However, the event saw less enthusiasm, largely due to rules against bringing laptops into the country, leading to lower global representation.
Meanwhile, the spotlight was on the BRICS Summit in
Moscow, attended by heads of state and delegates from member and invitee
countries. Key announcements included the Bank for International Settlements'
work on a payment system network for developing countries.
There's a growing desire to find an alternative to the US-centric dollar payment system, not due to anti American sentiment, but because of the complexity of adhering to US regulations for dollar transactions. The global payment infrastructure is poised for intense competition in the coming years. The evolution of new payment systems will hinge on the incentives they offer. The upcoming US elections will significantly influence which discussions from this year become global priorities.

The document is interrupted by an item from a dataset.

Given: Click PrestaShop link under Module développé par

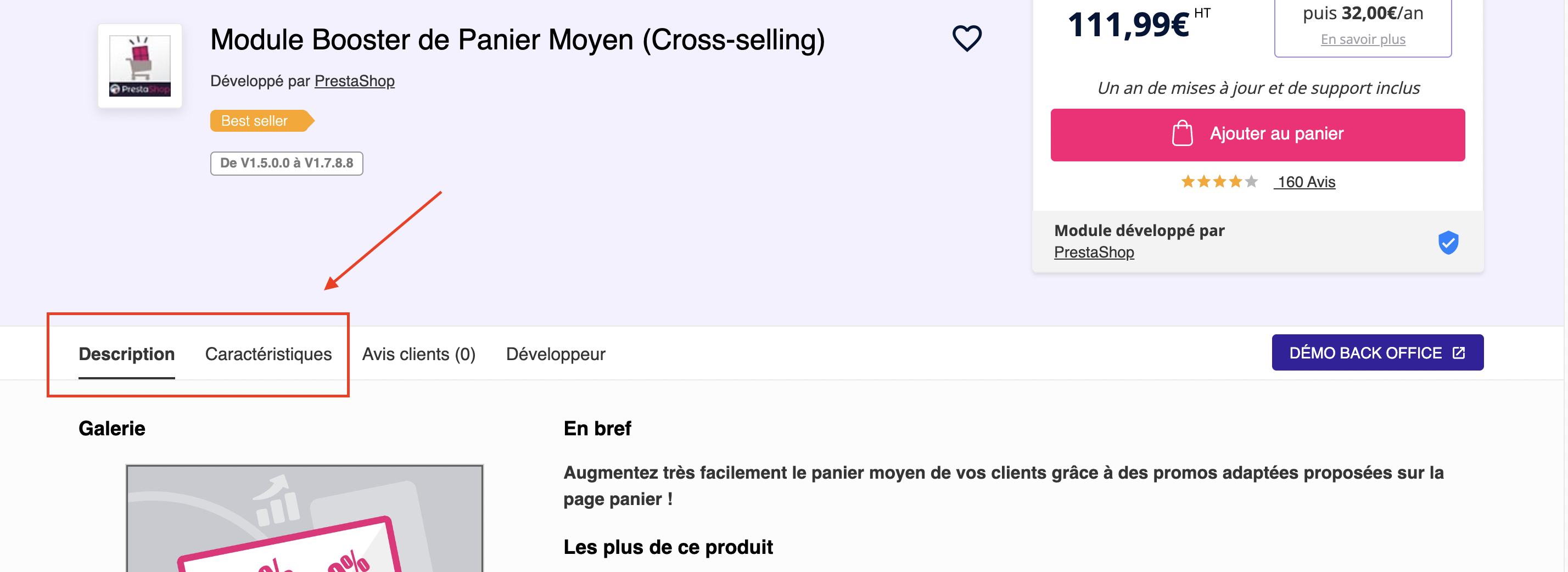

Impact of Economic Sanctions Process
Policymakers have long used economic sanctions to address major geopolitical
challenges like terrorism and conflict. These sanctions often include travel bans,
asset freezes, arms embargoes, and trade restrictions. Since most cross-border
payments go through SWIFT, which adheres to FATF recommendations and
sanctions from Western and supranational organizations, monitoring payments
and related individuals has become easier.
However, if BRICS nations establish a parallel payment system that bypasses
SWIFT and USD clearing, governed by BRICS members, they can set their own
compliance standards, including economic sanctions. This could have significant
repercussions on the current sanction’s regime:
1. Challenges for Western Countries in Enforcing Sanctions: Western
nations may find it difficult to enforce their sanctions if a BRICS-led
system operates independently of SWIFT and USD clearing.

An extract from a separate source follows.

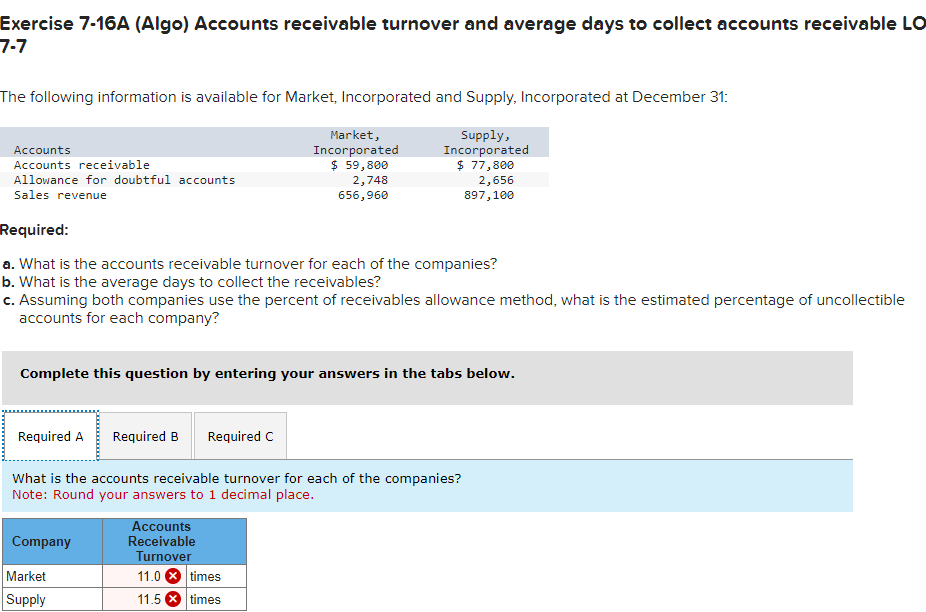The image size is (926, 612).
Task: Click the 'times' label in the Market row
Action: point(205,576)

2. Conflicting Guidelines: Countries dealing with both systems may face
conflicts if guidelines from each group are not aligned, leading to
compliance challenges.
3. Alternative Trade Opportunities: Countries under Western economic
sanctions may find it easier to conduct global trade using alternative
currencies within the BRICS framework.
4. Impact on the US Dollar: A decrease in USD-based trade could weaken
the currency in the long term.
5. Financial Investment in Sanctions Compliance: The banking and financial services industry has invested billions to adhere to current sanctions. A new system could require additional investments to comply with differing standards.
Key Questions for Policymakers, Compliance Professionals and Reg-Tech
Companies
- Adaptability of Existing Processes: Are current processes and systems
equipped to handle sanctions from multiple, potentially conflicting,
sources?
- Managing Conflicting Policies: How can countries and institutions
navigate the complexities of adhering to two different sets of sanctions
guidelines?
- Evolving Role of Compliance Professionals: What new roles and responsibilities will compliance professionals need to undertake in a world with dual sanction regimes?
Policymakers, compliance professionals and reg-tech companies must consider
these questions carefully to prepare for and address the evolving landscape of
economic sanctions.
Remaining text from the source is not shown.